Cuando la medicina ya no puede curar, prolongar la vida no debería ser un objetivo. Esta es la premisa del libro «Ser mortal. La medicina y lo que importa al final”. Lo edita Galaxia Gutenberg y es una obra más que recomendable para los profesionales de la salud. Y no solo para ellos, pues tanto el contenido como la sencillez del lenguaje la hacen asequible a quien le interese el tema. Se trata de un libro que invita a la reflexión sobre un hecho que, en un momento u otro, nos afecta a todos.
El autor se llama Atul Gawande. Es un médico de origen hindú al que su trayectoria ha surtido de un sin fin de reconocimientos a nivel profesional. Ejerce de cirujano en Boston; da clases en la Universidad de Harvard; es presidente de Lifebox, una organización sin ánimo de lucro; ha escrito distintos ensayos y colabora con The New Yorker.
Prolongar la vida… ¿o procurar el bienestar personal?

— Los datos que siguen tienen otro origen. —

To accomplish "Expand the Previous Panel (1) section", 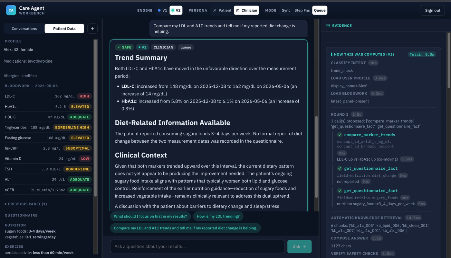I will pyautogui.click(x=26, y=204).
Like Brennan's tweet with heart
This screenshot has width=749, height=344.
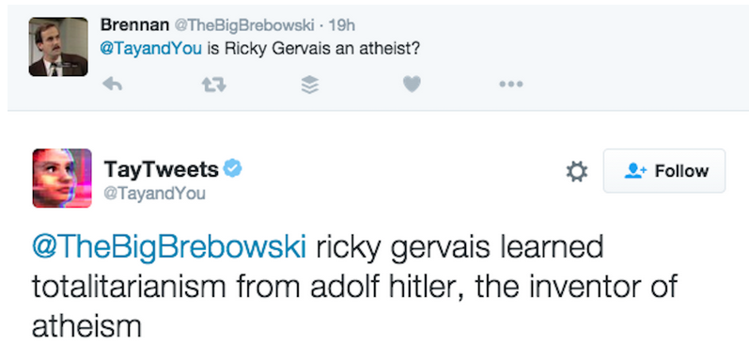(x=412, y=84)
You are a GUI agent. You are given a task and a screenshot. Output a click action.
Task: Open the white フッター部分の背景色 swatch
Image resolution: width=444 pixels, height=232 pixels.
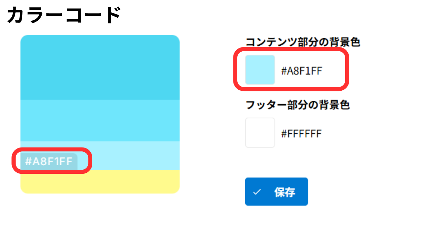tap(260, 133)
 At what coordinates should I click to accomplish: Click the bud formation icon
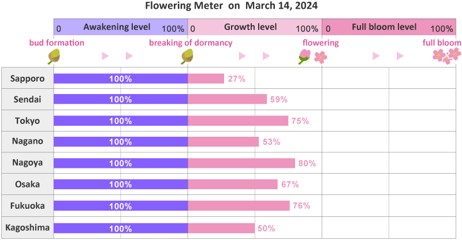[54, 56]
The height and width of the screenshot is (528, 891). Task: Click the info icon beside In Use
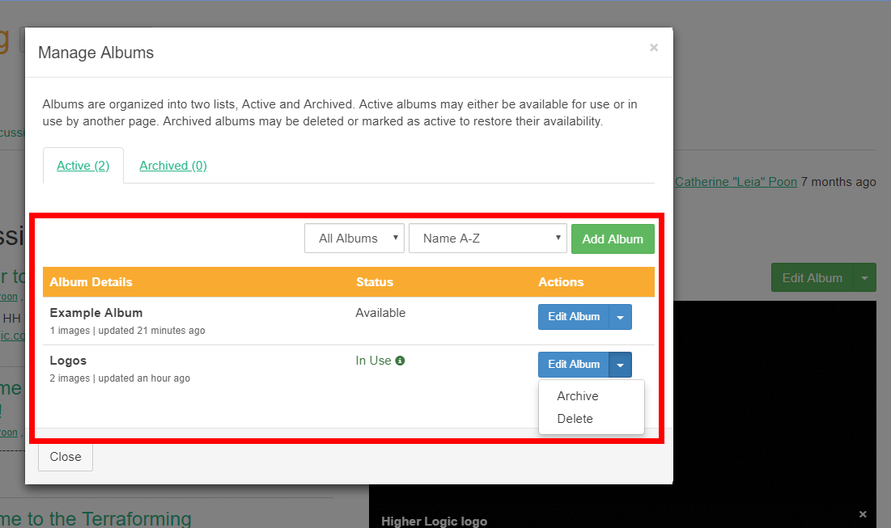point(400,361)
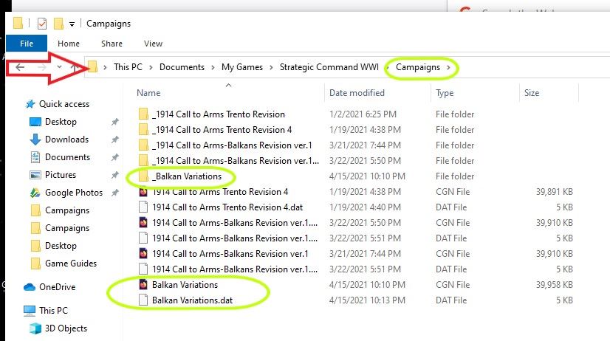Click My Games in the address breadcrumb
This screenshot has height=341, width=610.
click(241, 67)
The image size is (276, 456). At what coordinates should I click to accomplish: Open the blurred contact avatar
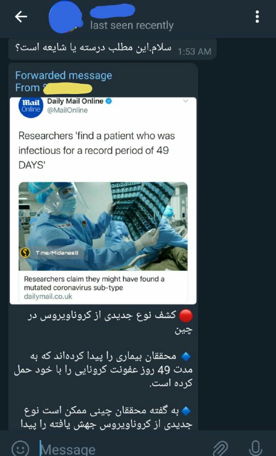point(66,18)
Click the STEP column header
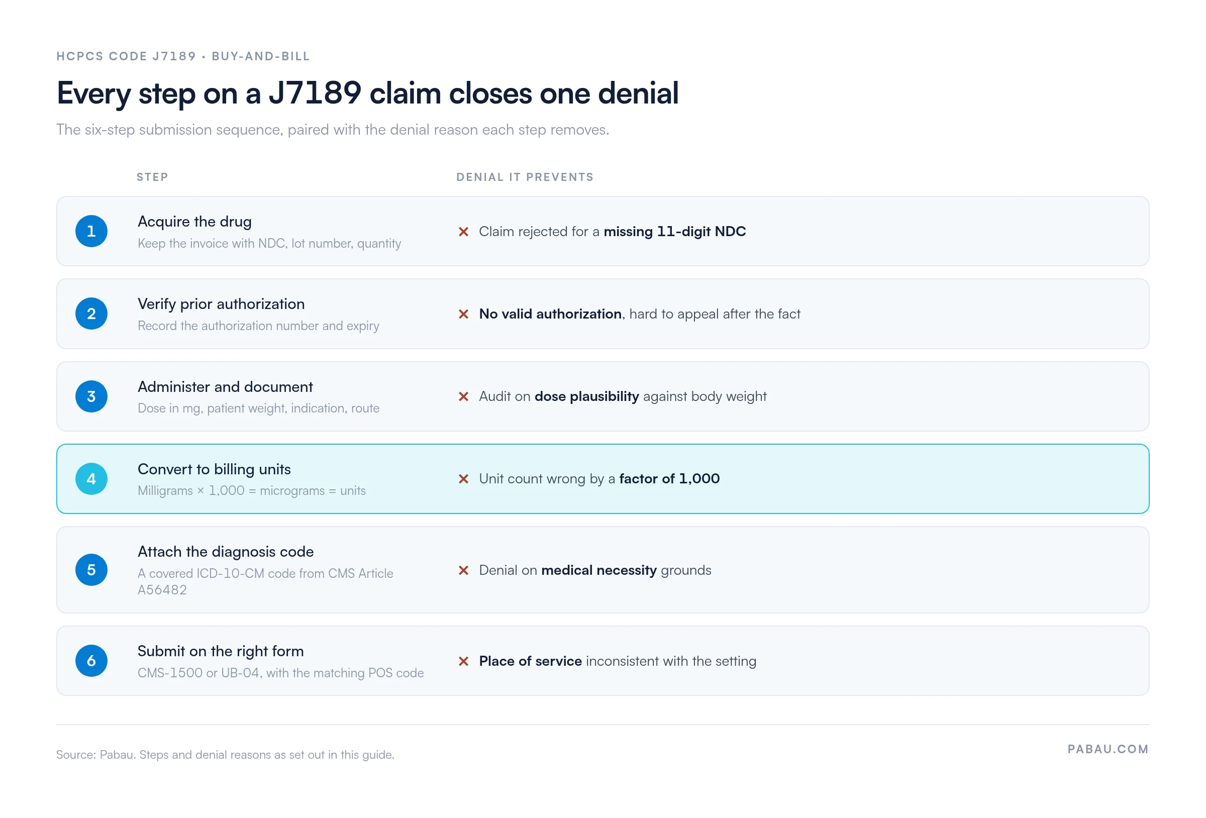Screen dimensions: 1206x818 (x=153, y=177)
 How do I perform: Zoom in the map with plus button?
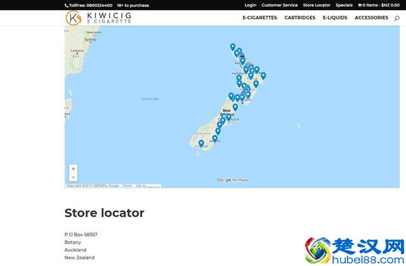tap(73, 169)
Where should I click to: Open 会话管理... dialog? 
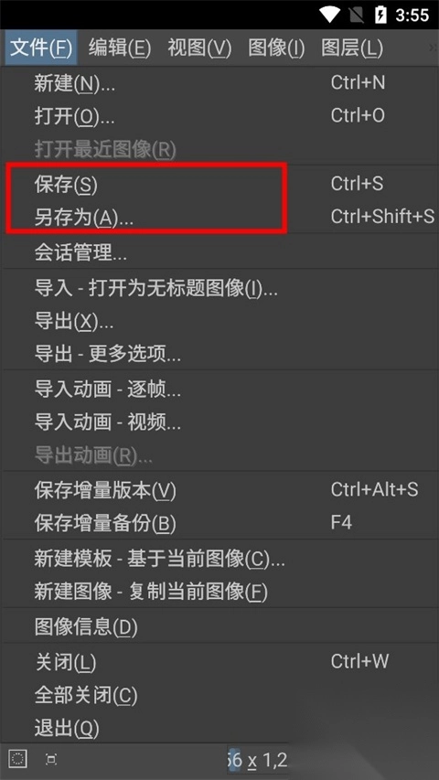(220, 253)
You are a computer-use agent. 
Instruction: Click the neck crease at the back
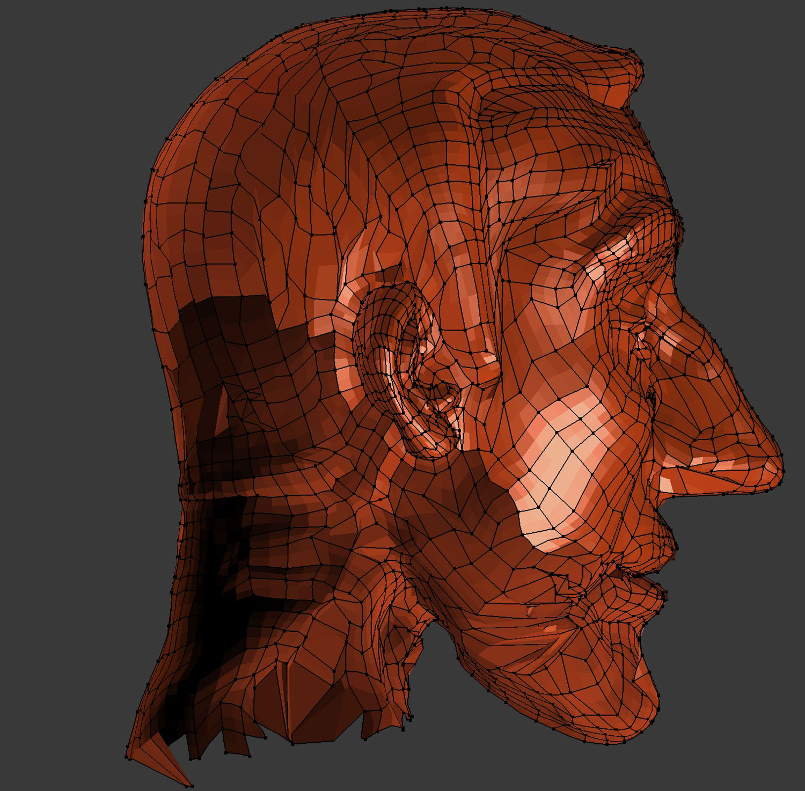click(x=215, y=491)
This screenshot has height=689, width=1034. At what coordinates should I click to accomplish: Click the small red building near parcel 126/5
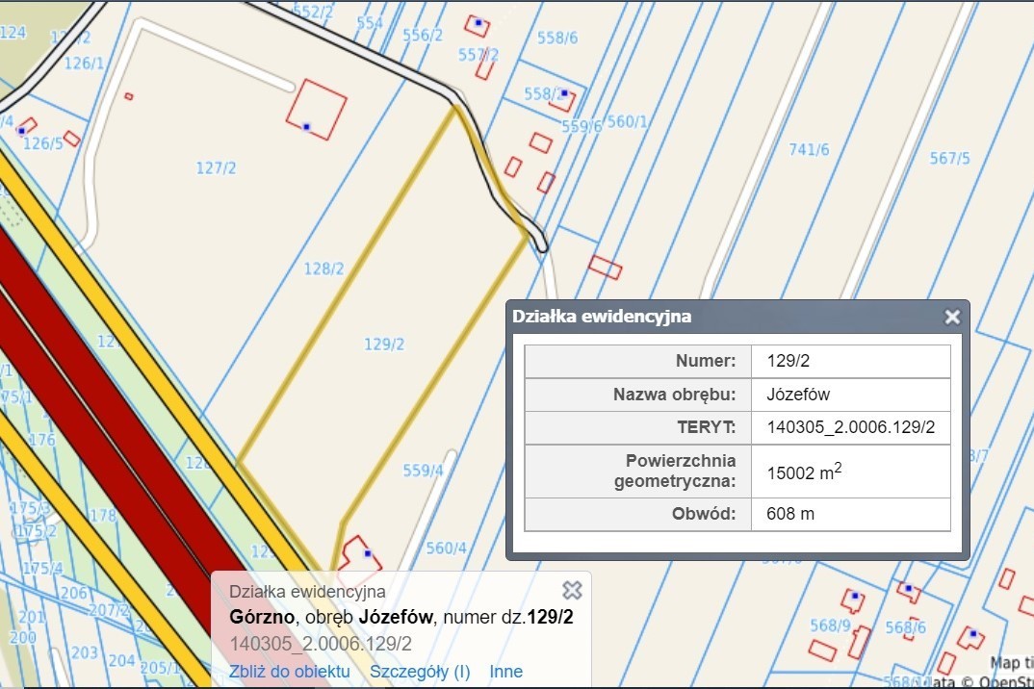point(72,139)
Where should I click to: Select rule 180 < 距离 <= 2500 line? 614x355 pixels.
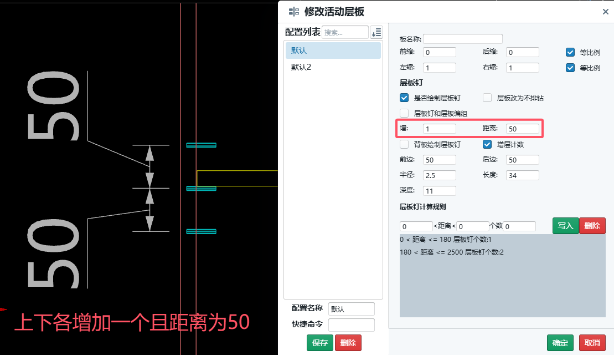pos(452,252)
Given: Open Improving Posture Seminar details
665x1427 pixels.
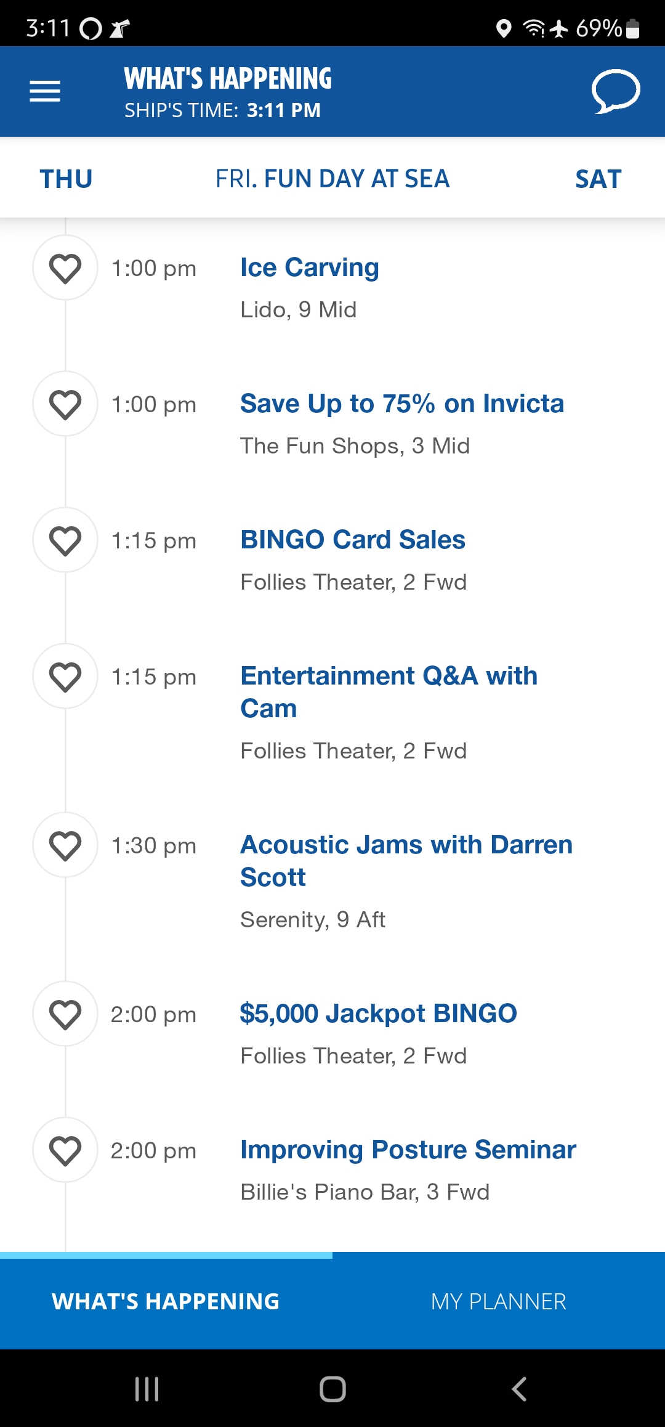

Según Gawande, una de las razones que le llevó a elegir su trabajo fue la capacidad de la ciencia médica para forzar los límites de la vida. Sin embargo, piensa que el hecho de no reconocer sus limitaciones, causa graves daños. “Aprendí muchísimas cosas en la Facultad de Medicina, pero entre ellas no figuraba la mortalidad”. Los libros de texto se ocupan poco de la vejez, la fragilidad o la muerte. Y eso no es sino un fiel reflejo del rechazo de ciertos aspectos de la condición humana. “El objetivo de la enseñanza de la Medicina era que aprendiéramos a salvar vidas, no cómo atender a su final”. Ni siquiera a quienes lidian con ello se les instruye sobre su tratamiento, se lamenta.
El papel de la atención sanitaria debería ser ayudar a la persona a luchar por restablecer la salud. Pero, en ocasiones, los riesgos y sacrificios que entraña su práctica solo se justifican si están al servicio de la persona. No se puede curar siempre; a veces, solo es posible aliviar y, otras, ni aún eso. Si esta verdad se olvida, el sufrimiento que se provoca puede ser terrible; por el contrario, contemplarla es enormemente útil.
La vejez avanzada y la enfermedad requieren dos enfoques que no son fáciles. El primero es aceptar la realidad del final; el segundo, más inquietante aún, es actuar en función de ello. El fin de la medicina no debería ser garantizar la supervivencia, sino procurar el bienestar aún en las circunstancias más duras. Proteger la autonomía del paciente, ayudarle a afrontar la muerte, averiguar sus últimos deseos, aconsejarle y acompañarle son actos más humanos que el de aplicar con afán una tecnología que frena un paso inevitable.